We spent with my father four years in Komi. Then Wanda Wasilewska, UPP leader,  finally arranged for us to be released from Komi. In 1944 people were going where they wanted. Some went to Central Asia, and that was really stupid. From the northern climate into the sweltering heat, to Tashkent. And some didn't survive that change of climate. We decided we wouldn't go to Asia but closer to Poland, so Ukraine at most. At first we worked on a farm, or rather a kolkhoz , in Ukraine. Near Bakhmach [small town 100 km north-east of Kiev]. It was two hours' way to town. Because there were no horses following the German occupation, we drove cows. You yoked a pair of cows and they pulled the cart. We were hungry as usual, I tried to milk a cow in the field. But either I didn't know how or she didn't want to give milk to a stranger. In fact, they don't use boiled milk there. It's melted milk, they call it 'toplyenoye.' [Russian for heated] When you take milk out of the bread oven, there's a skin of butter on the surface. Melted butter and brown milk. I didn't like it.

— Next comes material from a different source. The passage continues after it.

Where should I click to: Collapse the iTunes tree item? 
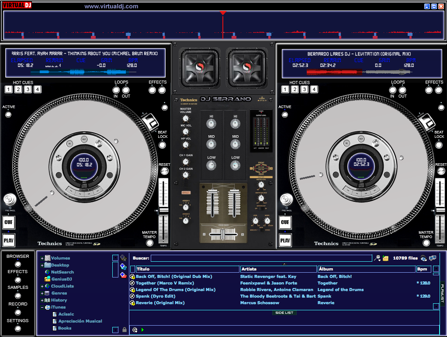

Ukraine was beautiful. I loved to sing. And they sing so much there. Like the lead singer, the 'zapevaylo' they call him. It's like in the army: one soldier starts to sing and the others follow. The same thing happened there. One girl sings first, the others follow. A strong alto is the first voice. I was a soprano, but such a powerful one I had to be the first voice because otherwise I drowned the soprano out. Overall, to be honest, I received no harm from the Ukrainians. But I don't like them. I don't like them for the UPA gangs  and all that. Though they didn't harm me… But when I hear that we [the Poles] don't love the Russians, I think to myself: my God, you don't have to like your neighbor, but you have to live in harmony with him, and we can't do that.

And finally, in 1946, we went to Poland.